Wandering Raven reports that the MOD is giving BAE Systems £40m to continue development of drone technology. The UK drones strategy appears to be floundering, it hasn’t produced commercial success in the face of Israeli and American competition, and now a range of drones are being manufactured in many places around the world. Apparently BAE now needs the public to pay for its research programmes in order to be persuaded to continue to research and develop drones.
BAE Systems Advanced Technology Centre is in Bristol and recently sent a prototype unmanned ground vehicle to Oxford University as part of a joint research project.
Chris Coles of Drones Wars has prepared a summary of developments in this growing area of the military in 2011.
For example: UK MoD Signs Contract for Nano Drones
The MoD has signed a contract for up to 100 tiny ‘nano’ drones with Marlborough Communications Limited and Prox Dynamics. The contract, which may be worth up to £20 million, is for the tiny Black Hornet drone.
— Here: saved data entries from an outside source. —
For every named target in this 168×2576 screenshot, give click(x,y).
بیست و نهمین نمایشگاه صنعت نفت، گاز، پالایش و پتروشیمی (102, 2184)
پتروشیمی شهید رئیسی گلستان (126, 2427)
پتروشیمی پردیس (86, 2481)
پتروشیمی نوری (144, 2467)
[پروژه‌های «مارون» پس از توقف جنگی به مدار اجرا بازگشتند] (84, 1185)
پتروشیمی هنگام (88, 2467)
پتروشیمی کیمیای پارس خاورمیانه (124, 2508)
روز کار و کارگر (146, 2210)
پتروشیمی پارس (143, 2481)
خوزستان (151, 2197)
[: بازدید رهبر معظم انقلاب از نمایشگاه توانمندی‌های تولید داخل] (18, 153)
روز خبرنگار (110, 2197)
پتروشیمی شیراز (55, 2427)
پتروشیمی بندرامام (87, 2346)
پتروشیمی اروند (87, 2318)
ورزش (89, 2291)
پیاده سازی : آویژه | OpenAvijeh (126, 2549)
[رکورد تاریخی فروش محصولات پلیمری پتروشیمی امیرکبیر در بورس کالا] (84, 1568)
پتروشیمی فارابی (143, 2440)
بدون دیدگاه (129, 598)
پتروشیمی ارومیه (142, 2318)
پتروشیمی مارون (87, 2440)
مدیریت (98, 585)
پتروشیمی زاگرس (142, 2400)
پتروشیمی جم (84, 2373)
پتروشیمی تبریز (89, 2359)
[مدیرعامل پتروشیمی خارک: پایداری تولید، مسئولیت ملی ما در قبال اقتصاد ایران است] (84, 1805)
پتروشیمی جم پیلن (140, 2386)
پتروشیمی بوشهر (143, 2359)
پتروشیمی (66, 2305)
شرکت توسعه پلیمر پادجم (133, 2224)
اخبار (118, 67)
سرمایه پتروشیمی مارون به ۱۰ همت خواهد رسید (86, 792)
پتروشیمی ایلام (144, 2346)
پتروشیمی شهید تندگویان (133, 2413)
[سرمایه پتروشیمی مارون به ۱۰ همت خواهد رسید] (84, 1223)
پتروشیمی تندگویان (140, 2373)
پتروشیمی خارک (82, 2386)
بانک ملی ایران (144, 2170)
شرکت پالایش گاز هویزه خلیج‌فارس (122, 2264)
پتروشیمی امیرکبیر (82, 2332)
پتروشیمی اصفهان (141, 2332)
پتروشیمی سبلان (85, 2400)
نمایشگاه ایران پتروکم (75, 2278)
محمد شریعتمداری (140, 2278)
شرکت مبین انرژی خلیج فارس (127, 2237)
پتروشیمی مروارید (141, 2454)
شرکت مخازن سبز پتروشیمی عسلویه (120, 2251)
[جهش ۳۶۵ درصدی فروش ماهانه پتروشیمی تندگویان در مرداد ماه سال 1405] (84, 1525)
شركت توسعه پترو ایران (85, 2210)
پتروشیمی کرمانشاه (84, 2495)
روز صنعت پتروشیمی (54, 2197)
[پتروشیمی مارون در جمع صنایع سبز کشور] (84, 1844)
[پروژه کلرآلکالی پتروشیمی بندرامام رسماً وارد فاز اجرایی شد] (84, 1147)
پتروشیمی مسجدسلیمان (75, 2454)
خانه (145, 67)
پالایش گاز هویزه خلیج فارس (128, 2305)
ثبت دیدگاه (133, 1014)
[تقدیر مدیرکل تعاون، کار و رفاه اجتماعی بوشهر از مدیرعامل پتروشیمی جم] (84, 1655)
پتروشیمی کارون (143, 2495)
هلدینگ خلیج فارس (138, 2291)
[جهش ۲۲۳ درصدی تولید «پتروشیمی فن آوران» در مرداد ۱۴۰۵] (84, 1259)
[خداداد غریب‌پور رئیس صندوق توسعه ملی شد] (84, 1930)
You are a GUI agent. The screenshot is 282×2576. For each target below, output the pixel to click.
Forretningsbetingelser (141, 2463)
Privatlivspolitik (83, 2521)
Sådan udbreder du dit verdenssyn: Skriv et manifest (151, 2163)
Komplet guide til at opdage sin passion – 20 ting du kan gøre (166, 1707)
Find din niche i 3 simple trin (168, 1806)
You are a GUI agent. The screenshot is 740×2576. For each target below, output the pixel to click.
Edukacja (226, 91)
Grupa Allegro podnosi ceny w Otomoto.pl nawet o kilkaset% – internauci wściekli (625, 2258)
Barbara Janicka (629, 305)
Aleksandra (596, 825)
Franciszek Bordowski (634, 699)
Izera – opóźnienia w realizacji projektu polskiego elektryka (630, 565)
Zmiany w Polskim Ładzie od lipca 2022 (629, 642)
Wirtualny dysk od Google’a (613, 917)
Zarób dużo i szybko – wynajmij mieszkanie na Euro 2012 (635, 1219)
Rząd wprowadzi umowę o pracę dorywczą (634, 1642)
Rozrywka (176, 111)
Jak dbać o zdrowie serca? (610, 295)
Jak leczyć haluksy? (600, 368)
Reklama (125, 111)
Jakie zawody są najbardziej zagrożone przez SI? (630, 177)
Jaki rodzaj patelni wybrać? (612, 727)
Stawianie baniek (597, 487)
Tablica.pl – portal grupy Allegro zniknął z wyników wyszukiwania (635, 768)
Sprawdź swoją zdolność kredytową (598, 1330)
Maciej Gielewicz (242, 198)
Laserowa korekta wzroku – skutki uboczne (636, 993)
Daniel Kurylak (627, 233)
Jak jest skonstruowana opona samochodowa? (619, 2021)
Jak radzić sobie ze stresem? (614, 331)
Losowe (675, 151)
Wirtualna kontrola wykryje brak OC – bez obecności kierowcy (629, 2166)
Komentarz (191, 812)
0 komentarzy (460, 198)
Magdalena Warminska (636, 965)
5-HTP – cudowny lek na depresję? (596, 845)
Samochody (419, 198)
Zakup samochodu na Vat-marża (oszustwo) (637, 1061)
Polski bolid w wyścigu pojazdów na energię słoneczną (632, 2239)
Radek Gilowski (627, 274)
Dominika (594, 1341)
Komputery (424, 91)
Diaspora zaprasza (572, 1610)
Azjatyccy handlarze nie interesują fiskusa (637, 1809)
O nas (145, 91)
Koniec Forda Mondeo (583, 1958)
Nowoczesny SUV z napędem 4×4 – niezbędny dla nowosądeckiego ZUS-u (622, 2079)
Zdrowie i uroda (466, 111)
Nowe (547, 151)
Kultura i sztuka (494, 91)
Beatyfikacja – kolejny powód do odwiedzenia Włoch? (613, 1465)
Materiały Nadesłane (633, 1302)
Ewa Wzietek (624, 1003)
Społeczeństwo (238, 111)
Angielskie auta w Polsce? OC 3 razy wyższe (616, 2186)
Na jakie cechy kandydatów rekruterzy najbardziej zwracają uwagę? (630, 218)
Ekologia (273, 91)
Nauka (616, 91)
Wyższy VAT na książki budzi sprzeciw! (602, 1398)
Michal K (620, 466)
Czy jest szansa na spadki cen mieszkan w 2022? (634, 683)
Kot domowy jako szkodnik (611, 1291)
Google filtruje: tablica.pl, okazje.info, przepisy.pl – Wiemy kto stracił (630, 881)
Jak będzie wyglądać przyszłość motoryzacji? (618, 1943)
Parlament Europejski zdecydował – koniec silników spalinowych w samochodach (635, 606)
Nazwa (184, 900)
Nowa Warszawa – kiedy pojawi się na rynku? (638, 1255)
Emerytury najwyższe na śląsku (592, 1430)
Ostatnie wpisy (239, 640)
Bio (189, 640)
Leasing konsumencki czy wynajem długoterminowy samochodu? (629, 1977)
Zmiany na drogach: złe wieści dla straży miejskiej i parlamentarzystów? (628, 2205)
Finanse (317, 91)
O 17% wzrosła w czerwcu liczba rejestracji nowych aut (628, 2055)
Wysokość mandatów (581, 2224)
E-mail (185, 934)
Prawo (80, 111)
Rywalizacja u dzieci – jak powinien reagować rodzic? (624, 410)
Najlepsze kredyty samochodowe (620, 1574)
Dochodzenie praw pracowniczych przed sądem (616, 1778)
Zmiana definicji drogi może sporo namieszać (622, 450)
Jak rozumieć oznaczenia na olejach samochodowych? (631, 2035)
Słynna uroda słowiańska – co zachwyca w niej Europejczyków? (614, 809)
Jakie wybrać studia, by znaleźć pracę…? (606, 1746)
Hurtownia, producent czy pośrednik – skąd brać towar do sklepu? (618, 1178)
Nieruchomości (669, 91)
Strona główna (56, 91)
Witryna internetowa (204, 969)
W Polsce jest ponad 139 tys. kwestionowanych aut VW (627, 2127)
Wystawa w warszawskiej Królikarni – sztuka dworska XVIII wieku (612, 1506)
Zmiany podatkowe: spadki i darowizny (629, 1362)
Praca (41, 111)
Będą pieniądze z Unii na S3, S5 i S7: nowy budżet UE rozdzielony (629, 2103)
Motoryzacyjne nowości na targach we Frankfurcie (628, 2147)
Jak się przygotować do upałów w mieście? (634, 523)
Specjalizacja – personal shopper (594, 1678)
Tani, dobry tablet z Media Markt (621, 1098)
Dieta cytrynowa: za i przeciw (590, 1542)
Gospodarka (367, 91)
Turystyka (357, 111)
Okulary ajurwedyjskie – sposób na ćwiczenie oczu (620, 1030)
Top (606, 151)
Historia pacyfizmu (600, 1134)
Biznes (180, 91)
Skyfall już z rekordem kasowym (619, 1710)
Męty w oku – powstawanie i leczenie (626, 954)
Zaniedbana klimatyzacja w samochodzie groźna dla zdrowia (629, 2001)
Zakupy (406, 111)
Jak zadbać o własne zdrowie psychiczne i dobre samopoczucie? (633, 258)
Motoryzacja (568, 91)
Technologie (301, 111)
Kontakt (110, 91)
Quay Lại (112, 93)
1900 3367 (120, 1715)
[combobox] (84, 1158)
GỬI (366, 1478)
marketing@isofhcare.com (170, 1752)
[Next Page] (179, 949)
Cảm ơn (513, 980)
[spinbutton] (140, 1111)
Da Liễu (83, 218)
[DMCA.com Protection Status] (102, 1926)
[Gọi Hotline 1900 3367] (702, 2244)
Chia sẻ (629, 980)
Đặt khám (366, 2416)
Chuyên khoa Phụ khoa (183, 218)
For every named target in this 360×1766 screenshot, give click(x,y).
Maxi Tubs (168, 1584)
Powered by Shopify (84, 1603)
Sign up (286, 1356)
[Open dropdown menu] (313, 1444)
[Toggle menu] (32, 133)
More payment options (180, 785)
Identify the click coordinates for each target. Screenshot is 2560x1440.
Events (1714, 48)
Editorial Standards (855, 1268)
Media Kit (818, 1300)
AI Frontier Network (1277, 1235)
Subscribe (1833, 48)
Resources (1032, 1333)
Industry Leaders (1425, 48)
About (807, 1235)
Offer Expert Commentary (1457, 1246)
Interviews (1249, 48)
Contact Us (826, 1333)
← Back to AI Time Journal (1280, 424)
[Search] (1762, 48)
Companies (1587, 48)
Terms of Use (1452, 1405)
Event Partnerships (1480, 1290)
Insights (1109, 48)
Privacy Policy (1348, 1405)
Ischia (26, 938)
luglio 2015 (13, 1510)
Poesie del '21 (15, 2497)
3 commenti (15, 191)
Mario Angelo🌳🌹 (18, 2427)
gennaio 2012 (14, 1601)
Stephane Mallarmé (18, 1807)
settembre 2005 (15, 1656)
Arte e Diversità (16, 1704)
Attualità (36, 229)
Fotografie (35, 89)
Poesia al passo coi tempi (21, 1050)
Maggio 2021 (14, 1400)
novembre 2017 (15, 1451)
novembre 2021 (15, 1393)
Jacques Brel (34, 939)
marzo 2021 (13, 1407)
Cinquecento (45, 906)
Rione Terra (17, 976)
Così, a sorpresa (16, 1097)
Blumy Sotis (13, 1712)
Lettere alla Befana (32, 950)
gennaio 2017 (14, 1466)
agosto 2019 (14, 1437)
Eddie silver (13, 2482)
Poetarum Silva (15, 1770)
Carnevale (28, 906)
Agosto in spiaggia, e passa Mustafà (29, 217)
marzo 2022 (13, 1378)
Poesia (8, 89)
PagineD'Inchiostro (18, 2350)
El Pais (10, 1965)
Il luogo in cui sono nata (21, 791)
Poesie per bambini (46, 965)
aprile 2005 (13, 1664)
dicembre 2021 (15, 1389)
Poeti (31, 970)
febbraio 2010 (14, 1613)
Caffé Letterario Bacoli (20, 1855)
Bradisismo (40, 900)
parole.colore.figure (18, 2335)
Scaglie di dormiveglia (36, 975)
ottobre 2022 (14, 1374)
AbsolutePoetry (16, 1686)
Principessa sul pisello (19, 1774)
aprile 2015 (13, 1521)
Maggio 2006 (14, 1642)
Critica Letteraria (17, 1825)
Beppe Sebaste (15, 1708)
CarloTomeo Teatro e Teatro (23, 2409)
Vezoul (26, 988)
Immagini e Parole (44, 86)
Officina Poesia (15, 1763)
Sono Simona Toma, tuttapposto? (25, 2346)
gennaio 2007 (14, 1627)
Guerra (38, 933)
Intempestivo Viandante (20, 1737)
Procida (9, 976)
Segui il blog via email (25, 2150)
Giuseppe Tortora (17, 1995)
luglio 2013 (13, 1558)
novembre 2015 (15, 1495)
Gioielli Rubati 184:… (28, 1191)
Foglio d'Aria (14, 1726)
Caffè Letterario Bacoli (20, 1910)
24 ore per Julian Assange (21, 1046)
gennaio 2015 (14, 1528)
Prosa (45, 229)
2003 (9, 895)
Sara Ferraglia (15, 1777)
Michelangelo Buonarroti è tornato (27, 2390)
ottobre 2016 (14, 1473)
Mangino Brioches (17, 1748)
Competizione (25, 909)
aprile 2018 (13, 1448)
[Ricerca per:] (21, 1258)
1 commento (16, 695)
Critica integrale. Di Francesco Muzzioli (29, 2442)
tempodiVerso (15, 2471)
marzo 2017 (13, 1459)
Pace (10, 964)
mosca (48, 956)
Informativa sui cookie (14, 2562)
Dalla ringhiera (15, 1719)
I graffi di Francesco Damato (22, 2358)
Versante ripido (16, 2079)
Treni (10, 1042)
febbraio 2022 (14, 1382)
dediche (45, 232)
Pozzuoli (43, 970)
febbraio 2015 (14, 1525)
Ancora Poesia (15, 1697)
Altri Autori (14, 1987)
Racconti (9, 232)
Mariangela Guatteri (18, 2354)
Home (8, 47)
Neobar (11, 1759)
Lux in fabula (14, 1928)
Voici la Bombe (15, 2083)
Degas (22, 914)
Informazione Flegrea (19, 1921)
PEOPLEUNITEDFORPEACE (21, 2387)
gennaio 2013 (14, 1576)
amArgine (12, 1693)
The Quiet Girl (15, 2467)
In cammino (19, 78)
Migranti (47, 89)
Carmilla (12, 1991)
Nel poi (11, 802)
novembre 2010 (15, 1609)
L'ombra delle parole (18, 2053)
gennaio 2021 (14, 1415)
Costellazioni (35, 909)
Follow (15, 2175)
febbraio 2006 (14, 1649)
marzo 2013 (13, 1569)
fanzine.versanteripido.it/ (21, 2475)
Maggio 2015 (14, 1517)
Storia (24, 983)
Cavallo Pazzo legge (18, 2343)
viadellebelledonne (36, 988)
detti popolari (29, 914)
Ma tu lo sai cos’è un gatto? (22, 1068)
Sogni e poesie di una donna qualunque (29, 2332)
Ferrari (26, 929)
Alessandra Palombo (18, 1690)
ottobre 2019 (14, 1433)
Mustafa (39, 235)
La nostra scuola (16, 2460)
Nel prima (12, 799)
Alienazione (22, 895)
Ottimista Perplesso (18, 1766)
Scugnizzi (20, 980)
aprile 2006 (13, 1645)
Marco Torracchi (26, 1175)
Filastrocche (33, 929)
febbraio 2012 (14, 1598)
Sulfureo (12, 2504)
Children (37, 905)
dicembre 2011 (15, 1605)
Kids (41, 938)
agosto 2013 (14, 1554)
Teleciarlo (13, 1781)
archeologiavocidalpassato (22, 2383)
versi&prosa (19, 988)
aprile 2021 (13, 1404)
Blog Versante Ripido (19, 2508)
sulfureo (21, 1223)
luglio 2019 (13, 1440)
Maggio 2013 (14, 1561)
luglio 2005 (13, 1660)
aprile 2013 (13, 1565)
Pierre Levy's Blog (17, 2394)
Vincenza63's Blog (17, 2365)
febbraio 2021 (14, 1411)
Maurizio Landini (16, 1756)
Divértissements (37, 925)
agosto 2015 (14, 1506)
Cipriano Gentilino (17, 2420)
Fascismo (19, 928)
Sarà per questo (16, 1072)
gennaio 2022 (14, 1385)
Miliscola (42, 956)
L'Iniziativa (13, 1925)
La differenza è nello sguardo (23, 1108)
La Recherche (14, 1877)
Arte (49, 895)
In March when the potential contract was revealed, the tender notice stated that the he drones should be available “off the shelf”, powered by a rotary wing, weigh less than 1.7kg,and able to operate in “typical conditions found in Afghanistan and the UK”. As the Guardian reported at the time “The note about their use in Britain is thought to refer to training flights at RAF and military bases in the UK before deployment abroad. But other security agencies could also find a use for the NUAS in the UK.”
Drone Campaign Network member Noel Sharkey, professor of artificial intelligence and robotics at Sheffield University, told the Guardian: “At that weight they are likely to be blown away by the wind. They wouldn’t be carrying weapons. My worry would be that the police end up using them.”